PSST – Harry Newman Thinks Outside the Square

Janice Kleinschmidt. Real Estate

This puzzle set Harry Newman on his life’s path when he was a boy: Connect a square of nine dots with four lines without raising your pencil off the paper. When he solved the puzzle, he understood the fallacy of self-imposed limits and that “you can go outside the square.” Nine dots mark his front gate; nine dots with the solution engraved in glass mark his front door. And the concept marks everything he does.

Newman started his career as an architectural engineer and illustrator in Chicago. In addition to high rises in the Windy City, his designs include A&M Records in Hollywood, custom houses for people in the entertainment industry, and his own residence in Palm Springs — a house with rooms, but no floor-to-ceiling walls that famed photographer Julius Shulman lauded as “an illusion.”

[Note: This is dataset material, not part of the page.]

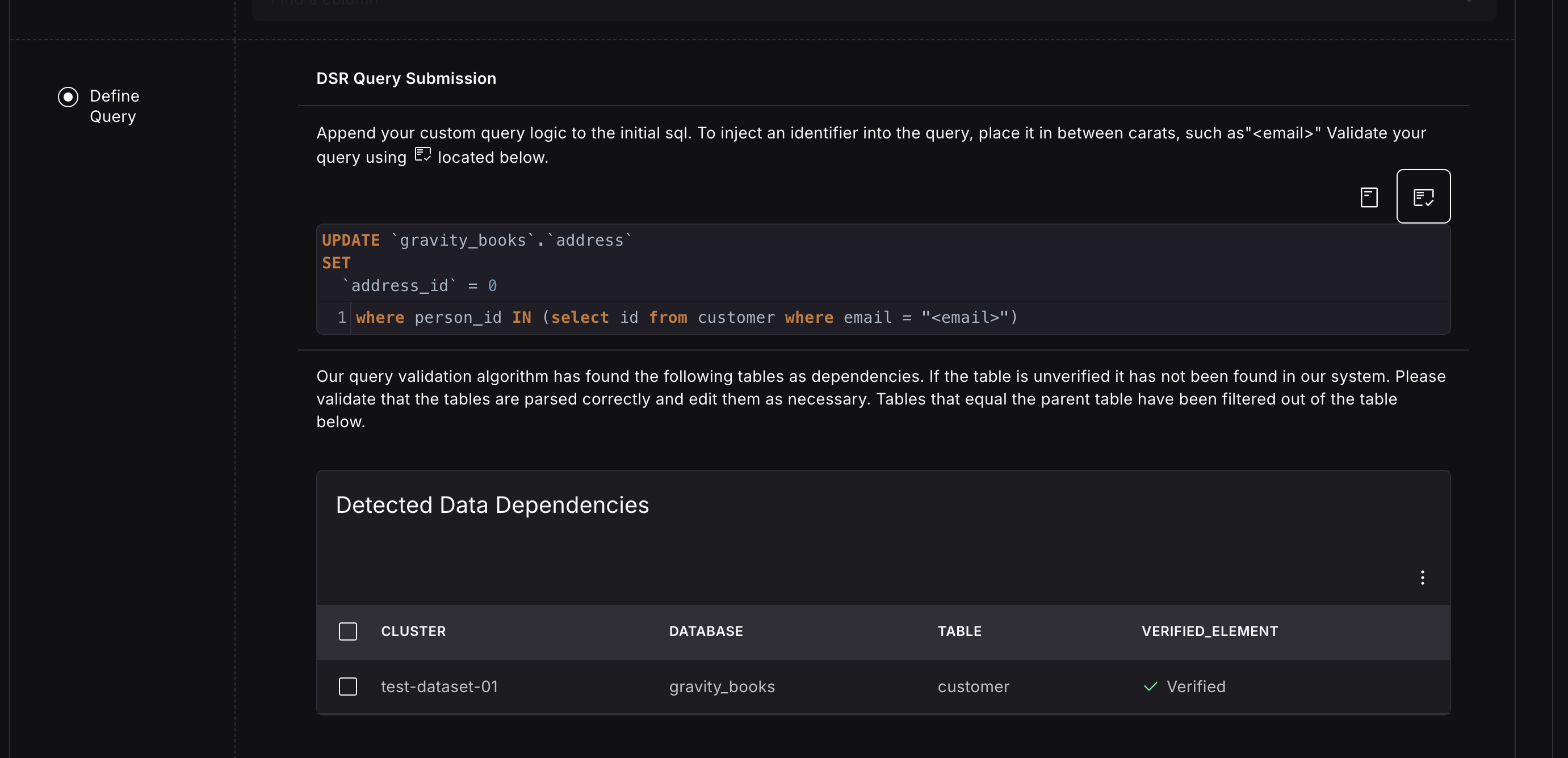
Task: Click the TABLE column header
Action: click(x=959, y=631)
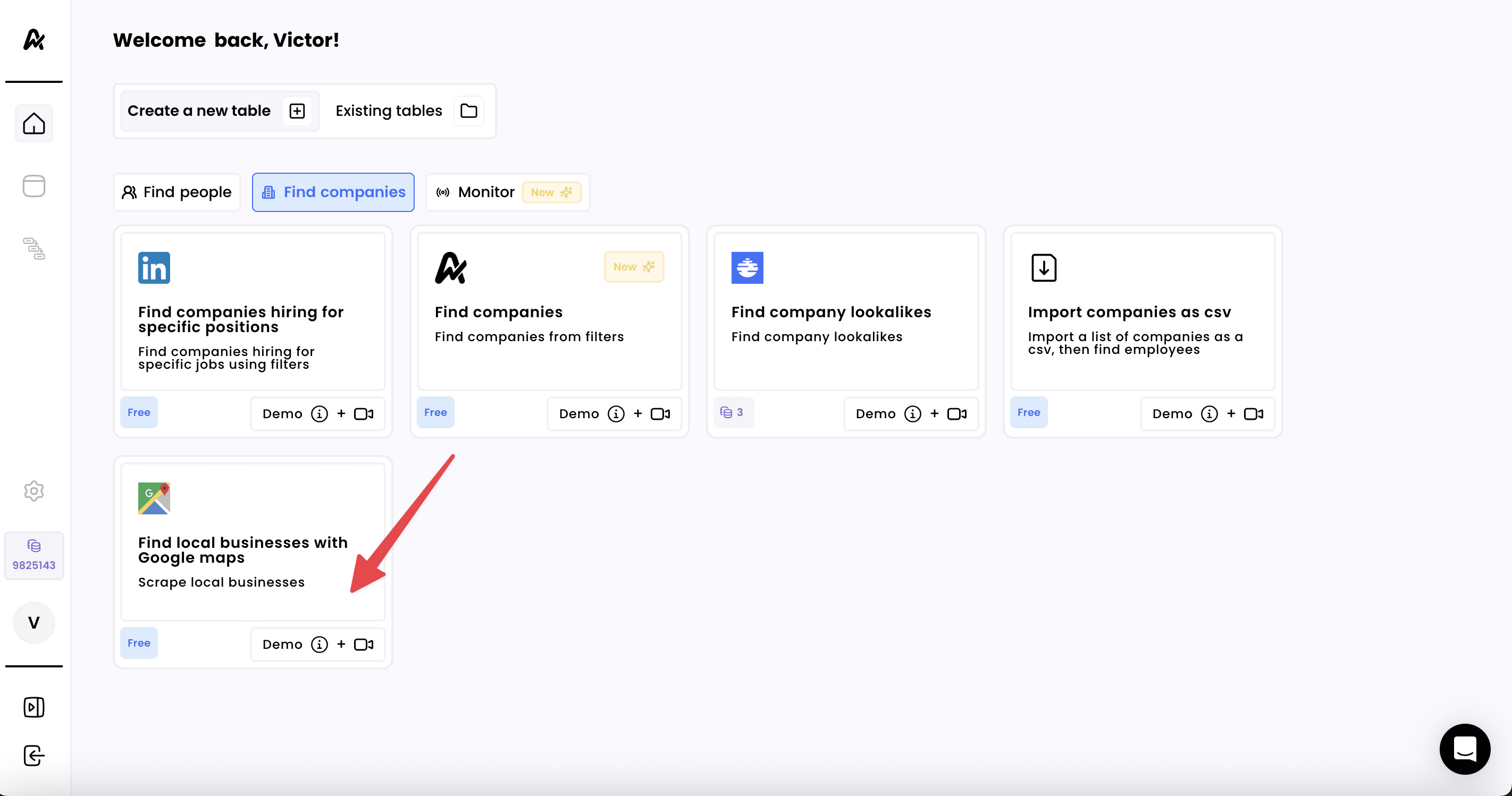Screen dimensions: 1512x796
Task: Click the credits balance 9825143 badge
Action: click(x=34, y=555)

Your house contains midcentury modern attributes, yet it’s clearly contemporary. What do you call your style?

American Renaissance. I am a person who studies concepts; I don’t copy details. I just am able to put things together that other people don’t. For example, the [entry] floor is OSB board; it’s not what people would use for a finished floor.

How did you get involved with the entertainment industry?

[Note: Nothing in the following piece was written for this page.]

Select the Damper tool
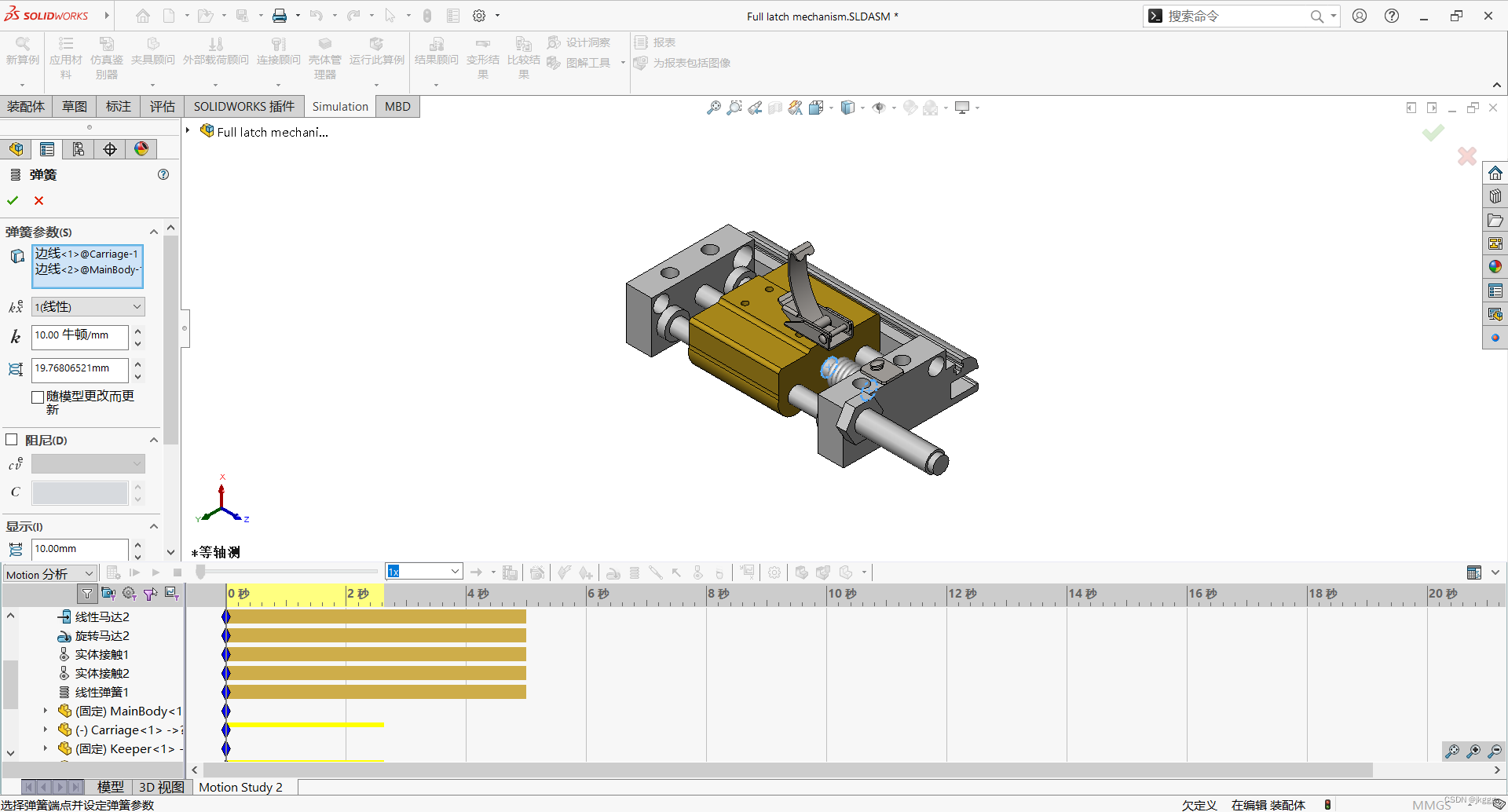(x=657, y=572)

I went to a printer to blow up a rendering. He was friendly with someone who wanted to build a recording studio. I knew nothing about recording studios, but I got some books and studied things like how to capture bass sounds. It was very modern and clean, with felt panels. Herb Alpert saw it and loved it. He called and invited me to come to A&M Records to remodel their studios. I also did their offices in New York and Toronto. I met movie directors and rock stars.

For what celebrities have you designed houses, and who made the best client?

Steven Spielberg [two houses], Meryl Streep, and Bruce Willis and Demi Moore [Malibu and Hailey, Idaho], as well as Brad Grey, the chair and CEO of Paramount Pictures. Steven was the best client, because he finds very good people and then leaves them alone. He never came until the house was totally finished, because he wanted to have the enjoyment of seeing it done.

What’s the most unusual idea you’ve had?

I have a patent on a high rise with living-space pods that can be detached and carried by helicopter, so you can relocate without having to move out of your home. When I presented it to Kaiser Industries, they thought it was spectacular but said interstate commerce would be a real problem. At the end, one guy said, “It’s too bad Henry J. [Kaiser] isn’t still alive, because he would have loved this.”